The application of electrokinetic at different stages will also have different effects on S. plumbizincicola because of the significant differences in nutrient uptake, water use and photosynthesis and growth characteristics at different growth stages. In this study, the differences in the extraction, contents, TF and BCF of heavy metal by S. plumbizincicola, as well as its growth characteristics after applying electric field treatments at different growth stages were investigated. As can be seen in Figures 2a, b, the application of electrokinetic treatment significantly promoted the heavy metals accumulation in S. plumbizincicola compared to phytoremediation alone (PR treatment), especially the extraction. The average content did not increase with the increase of electric field application time whatever of hyperaccumulation (Cd, Zn) and non-enriched (Cu, Pb) species, instead they were higher under the EK-S and EK-B treatments. In terms of heavy metal content, the difference in the effect of electric field application at different growth stages on Cu and Pb in the roots was more obvious, whereas Zn and Cd showed more significantly in the aboveground. Overall, it was found that electric application at seedling stage and booming stage was more desirable for increasing the content of four heavy metals in S. plumbizincicola, especially for Cu and Pb. The total extraction of Cu and Pb showed similar trends with the content change, and maximum in EK-B which were 101.87% and 298.98% higher than PR treatment, respectively, followed by EK-W, EK-S and EK-M. However, the Cd and Zn showed different trends with the content change, and in the order of EK-W (36.17, 417.93 mg/pot) > EK-B (30.51, 374.70 mg/pot) ≈ EK-S (32.91, 369.75 mg/pot) > EK-M (27.21, 342.21 mg/pot). Compared with PR treatment, it increased by 105.93% and 106.86%, 39.17% and 39.02%, 101.30% and 59.94%, 5.78% and 9.66%, respectively.

Figure 2

Figure 2. Effects difference of electric field application at different growth stages on extraction (a) and content (b) of heavy metal in plant, BCF and TF (c), and plant growth traits (d). (ΔH, plant height; TRL, Total Root Length; RSA, Surface Area; RV, Root Vigor; TB, Total biomass; Chl., Chlorophyll content).
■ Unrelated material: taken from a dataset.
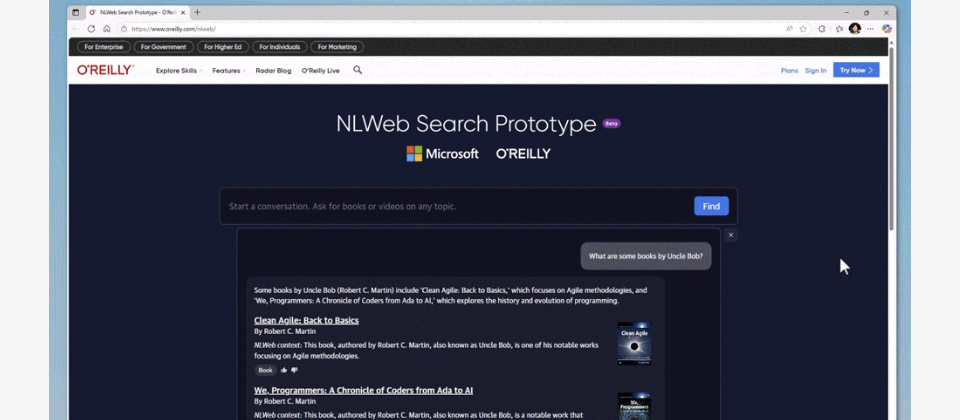Click the search magnifier icon in O'Reilly navbar
Image resolution: width=960 pixels, height=420 pixels.
pos(358,70)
In addition, BCF and TF showed a significant increase in all treatments after applying the electric field compared to the PR treatment. Among the four heavy metals, BCF increased significantly under EK-S (Cu: +123.76%, Cd: +39.89%, Pb: +186.73%, Zn:+2.91%) and EK-B (Cu: +123.76%, Cd: +44.62%, Pb: +128.57%, Zn:+6.66%) treatments, while TF increased significantly under EK-W (Cu: +6.59%, Cd: +57.69%, Pb: +197.25%, Zn:+6.05%) treatment obviously, and followed by EK-M, EK-B and EK-S. The variation of BCF and TF showed similar trends to those of heavy metal contents and total extractions in plants. As shown in Figure 2d, the application of electric field significantly increased ΔH, chlorophyll content and root vigor of S. plumbizincicola, whereas significantly inhibited plant biomass (except for EK-W). Comprehensive evaluation combining plant growth characteristics and heavy metal extraction revealed that the order of factor scores was EK-B (0.70) > EK-S (0.60) > EK-W (-0.03) > EK-M (-0.23) >PR (-1.03). These results indicate that the application of electric field treatment during a specific growth stage can effectively replace whole growth stages to attain soil heavy metal remediation efficiently and achieve better energy saving. Furthermore, the best results were obtained by applying the electric field treatment during the blooming stage, and the subsequent studies will be conducted under this treatment as well.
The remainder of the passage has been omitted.